Regorafenib (REG) prolongs overall survival (OS) and progression-free survival (PFS) for patients (pts) with metastatic colorectal cancer (mCRC) in RCTs. However, there is a problem with REG-induced severe liver dysfunction (≥Grade 3) which occurs in 5-11% of treated Japanese pts. Therefore, we analyzed the incidence, therapeutic efficacy, and potential risk factors for REG-induced severe liver dysfunction in a community-based retrospective study (HGCSG1401) of pts treated with REG.


173 pts treated with REG were retrospectively registered from 22 centers in Japan. Survival analyses were performed with Kaplan-Meier method. Log-rank test and Cox-proportional hazard model were used to compare Grade 0-2 and 3-5. To identify risk factors for REG-induced severe liver dysfunction, a multivariate analysis was performed using the logistic regression analysis with backward elimination for variables with p < 0.10 in univariate analysis.
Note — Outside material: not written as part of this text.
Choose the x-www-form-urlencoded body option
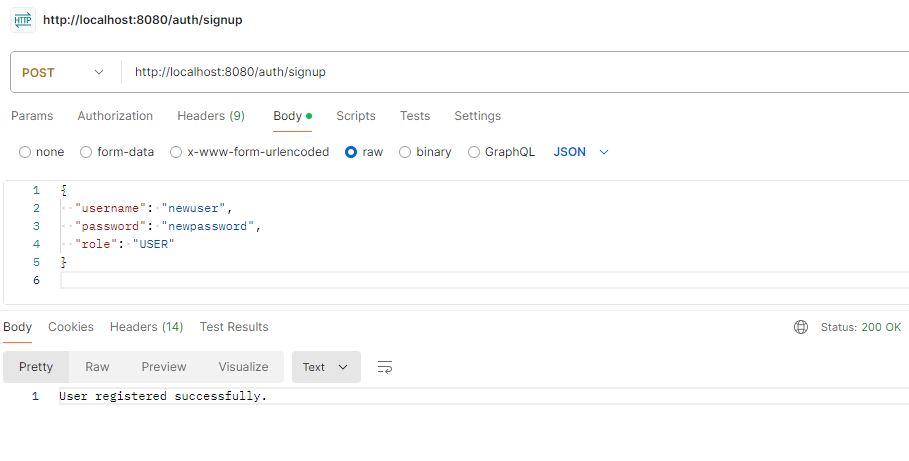The width and height of the screenshot is (909, 461). [x=176, y=152]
In 173 eligible pts, 24 (13.9%) experienced REG-induced severe liver dysfunction. The median PFS of Grade 0-2 and 3-5 were 2.2 and 1.6 months, respectively. The median OS of Grade 0-2 and 3-5 were 6.9 and 3.4 months, respectively. In the analysis of PFS and OS, there were significant difference between Grade 0-2 and 3-5 (PFS: HR 1.578, p = 0.045, OS: HR 1.799, p = 0.010). Univariate analyses showed that high AST, LDH, ALP, and GGT level at baseline were associated with REG-induced severe liver dysfunction. In multivariate analyses, high baseline AST level (≥ 50 U/L) was significantly associated with increased risk of REG-induced severe liver dysfunction (odds ratio=3.458, p = 0.032).
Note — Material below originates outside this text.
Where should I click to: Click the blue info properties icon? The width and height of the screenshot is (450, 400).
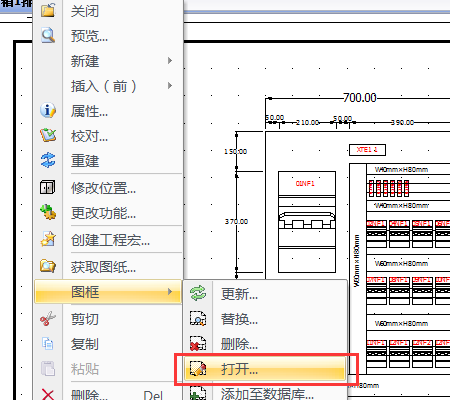48,110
Compared with previous reports, this analysis showed the slightly higher incidence of REG-induced severe liver dysfunction. In multivariate analysis, it was inferred that high AST level (≥ 50 U/L) at baseline might be an independent risk factor. Grade 3-5 patients significantly showed shorter OS than Grade 0-2 patients. It is presumed that this patient population could not receive TAS-102 as post regorafenib therapy. Since this is an exploratory analysis, we consider it necessary to verify in large data set.

Editorial acknowledgement

Clinical trial identification

UMIN000020861, 2016/02/03.

Legal entity responsible for the study

Non-profit Organization: Hokkaido Gastrointestinal Cancer Study Group.


Non-profit Organization: Hokkaido Gastrointestinal Cancer Study Group.


S. Yuki, Y. Komatsu: Honoraria: Bayer. All other authors have declared no conflicts of interest.